INFORMATION SHOWN:
§

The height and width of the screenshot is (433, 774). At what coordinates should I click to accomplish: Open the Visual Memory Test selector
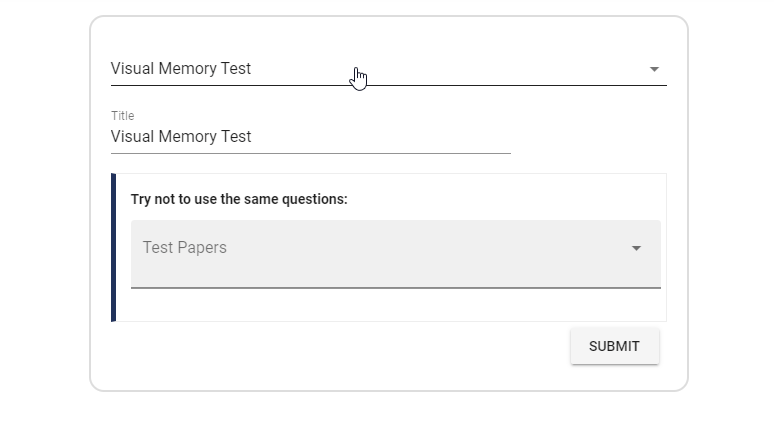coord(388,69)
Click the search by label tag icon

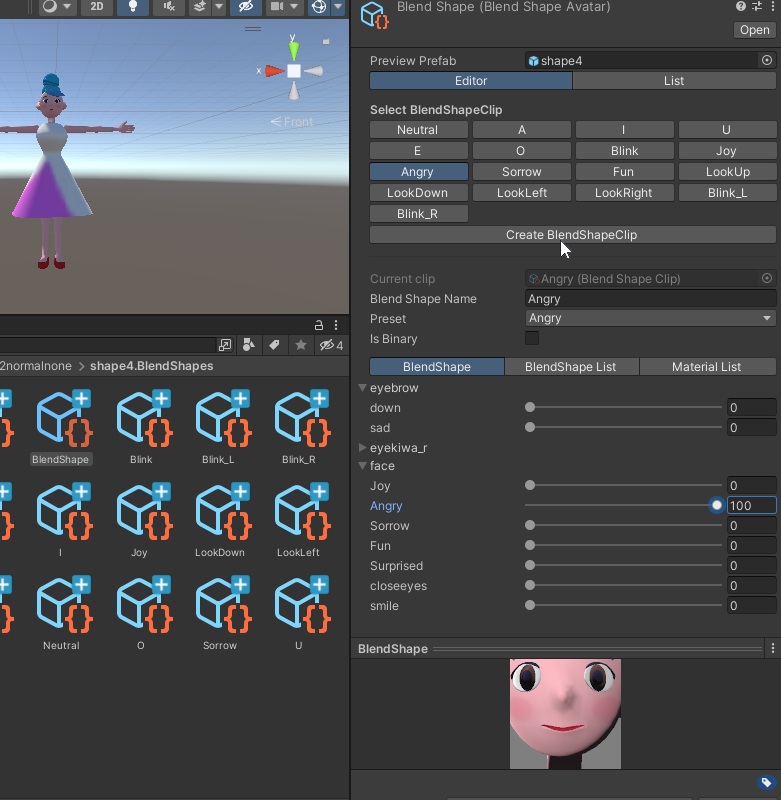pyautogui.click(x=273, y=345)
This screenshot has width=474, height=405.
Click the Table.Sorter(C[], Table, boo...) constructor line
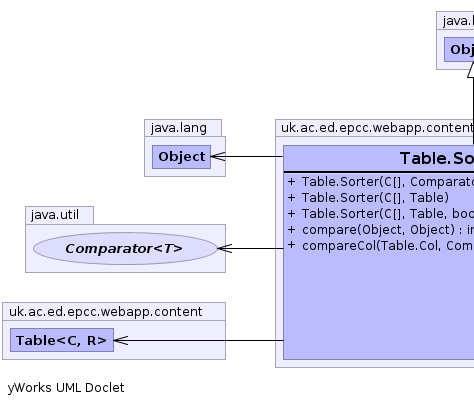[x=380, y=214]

§

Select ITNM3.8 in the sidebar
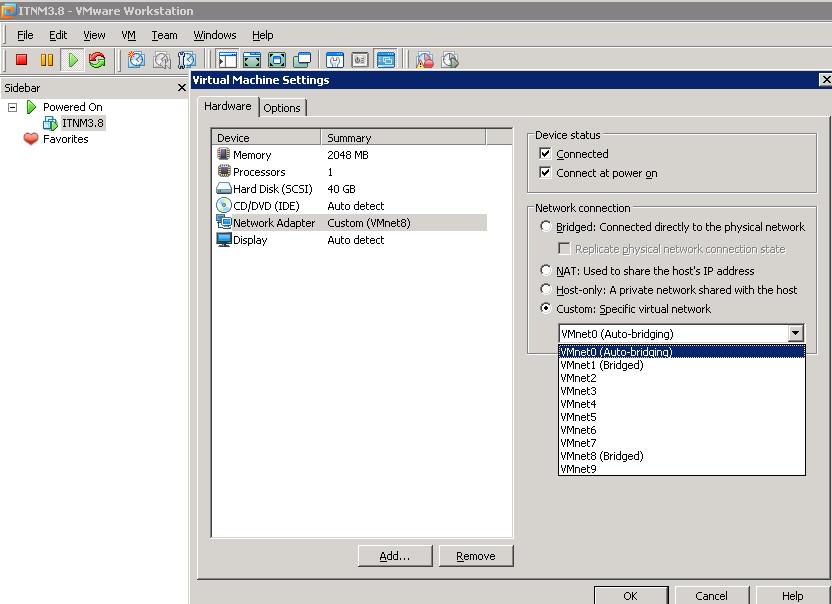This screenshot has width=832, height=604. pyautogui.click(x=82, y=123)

§

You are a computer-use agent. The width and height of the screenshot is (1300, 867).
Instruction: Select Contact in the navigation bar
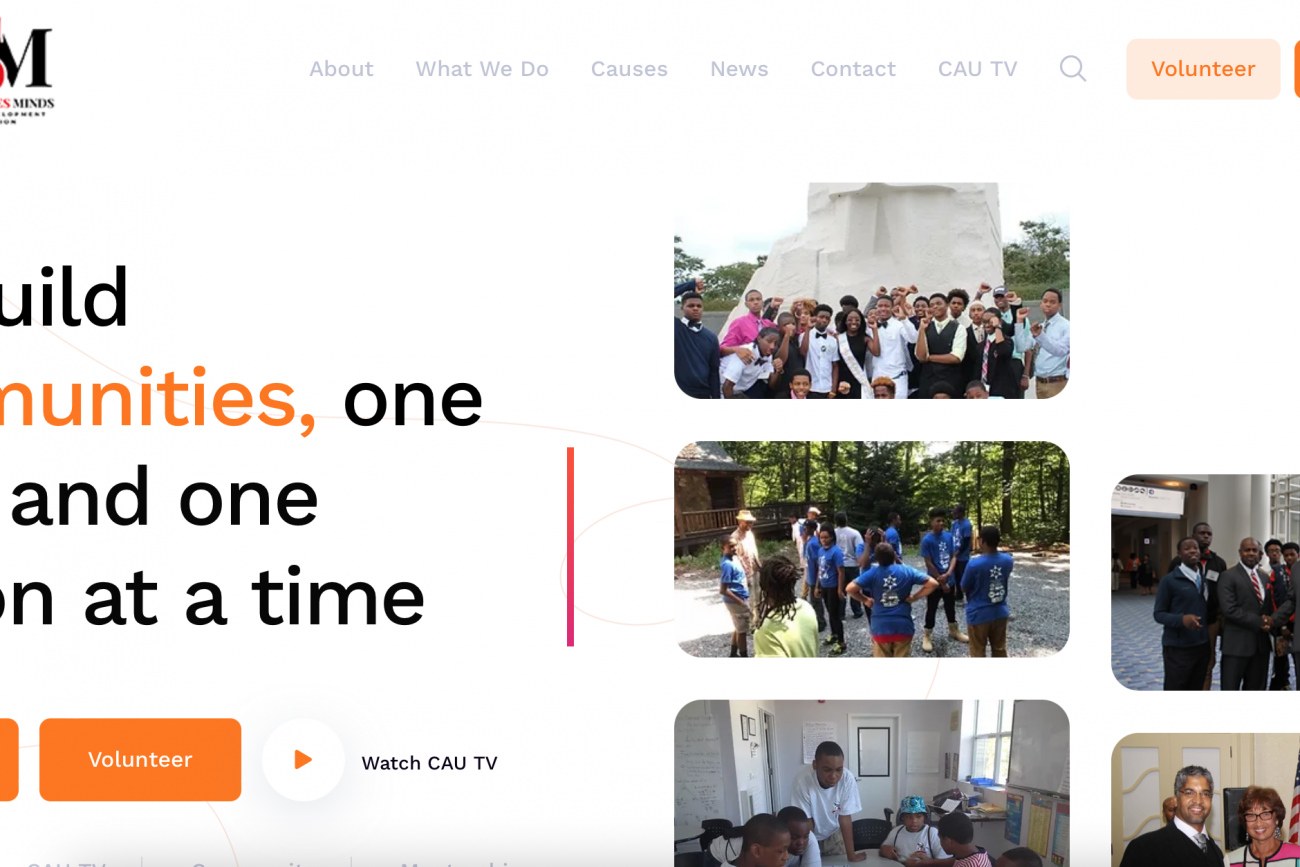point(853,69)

§

WHAT YOU HAVE TO DO: Precisely those lines above that run from the line with "The height and" up to and including the line with "This screenshot has width=474, height=405." are to be set down, with the pictures omitted.

EXERCISE RESPONSE:
The height and width of the screenshot is (433, 774). At what coordinates should I click to accomplish: Open the Visual Memory Test selector
coord(388,69)
Click the search by label tag icon

pyautogui.click(x=273, y=345)
This screenshot has width=474, height=405.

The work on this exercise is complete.